Lo scontro Beppe Grillo-Luigi Gubitosi sulla gestione della Rai va interpretato sulla base di quello che si sta muovendo nel mondo della comunicazione televisiva. Grillo davanti al palco dell’Ariston a Sanremo aveva sparato grosso: “La Rai ha 13mila dipendenti, costa un miliardo e 700 milioni ma dà un miliardo e 400mila euro in appalti esterni. Subitosi ha portato le perdite dell’azienda da 200 a 400 milioni, ha fatto un buco doppio di quando è entrato”.

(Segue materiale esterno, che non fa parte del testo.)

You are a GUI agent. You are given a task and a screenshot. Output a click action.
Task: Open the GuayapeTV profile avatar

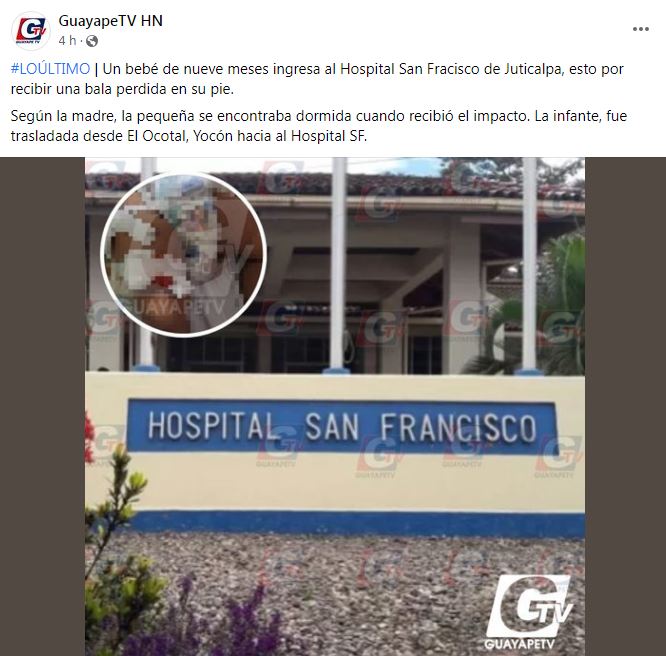(x=31, y=31)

La risposta è arrivata da una nota letta dal capo ufficio stampa della Rai, Fabrizio Casinelli: “I dati di bilancio della Rai che Grillo ha riportato sono falsi e visibilmente irrealistici”. Gubitosi ha aggiunto che quella di Grillo è “un’aggressione costante e ingiustificata alla professionalità di migliaia di persone che lavorano in Rai e che da direttore generale non posso accettare. Se ha ragione lui e il bilancio è peggiorato e chiude con 400 milioni lavorerò un anno gratis e devolverò il mio stipendio in beneficenza alla Onlus che Grillo indicherà. Se non è così, Grillo devolverà pari somma alla Fondazione Lucchetta Ota D’Angelo Hrovatin o al Premio Ilaria Alpi”.
Siamo, come si vede, su posizioni paradossali e di polemica mediatica. Non aiutano a comprendere il vero motivo dello scontro. Grillo sta portando avanti una battaglia all’insegna di “riprendiamoci il servizio pubblico senza partiti e senza pubblicità”. Il direttore generale Gubitosi difende la conservazione, la vecchia gestione. Tuttavia c’è qualcosa che bolle in pentola. Lo si ricava dall’intervista di Matteo Renzi al giornalista del Corriere della Sera, Aldo Cazzullo. Il segretario del Pd e premier incaricato parlando di viale Mazzini ha detto che “la Rai merita una rivoluzione”. Un concetto ribadito dal consigliere di amministrazione in quota Pdl-Lega, l’imprenditrice umbra Luisa Todini, secondo la quale occorre farla finita con trattative su nomi e programmi, ma occorre un amministratore delegato e non nove consiglieri di cui il presidente scelto da Palazzo Chigi, uno dal ministero del Tesoro e gli altri sette dai partiti. È inutile, secondo Todini, progettare di nominare nuovi direttori e di procedere al solito ribaltone. Tutto superfluo e uguale a prima se non si cambiano le regole del gioco”.
La Rai è un caso unico di come non si amministra una società. Soprattutto di informazione, comunicazione e intrattenimento. È vero che tutto il settore dell’editoria risente della crisi: la stagione della raccolta pubblicitaria si è chiusa nel 2013 con un meno 12,3 per cento. Per la prima volta Mediaset ha chiuso in rosso per 307 milioni, TI Media (editore di La7 poi finita a Urbano Cairo che la sta rinnovando con forti tagli ma senza colpire i dipendenti) ha perso 241 milioni. Sky Italia perde 35 milioni.
Per mamma Rai le perdite non saranno forse quelle indicate da Beppe Grillo, ma Gubitosi non può negare che il buco certificato nel bilancio 2012 è di 244 milioni. Sugli appalti Grillo è meno duro e polemico dei sindacati interni: basta leggere qualcuno dei comunicati di Snater, Ugl, Cgil, Cisl e Uil. Il direttore generale dovrebbe poi spiegare il crollo della radio. Nella classifica delle emittenti nazionali più ascoltate nel giorno medio per l’intero 2013 (dati Radio Monitor di Gfk Eurispo), Rai Radio1 è precipitata al sesto posto con 4 milioni e 204mila ascoltatori, Rai Radio 2 al settimo con appena 2.948.000 ascoltatori, mentre Rai Radio 3 è quindicesima con 1.363.000 ascoltatori. Non va bene neppure l’ascolto di Sanremo: meno 15,7 la prima serata, meno 9 la seconda con meno di 8 milioni di telespettatori nonostante la presenza di Claudio Baglioni.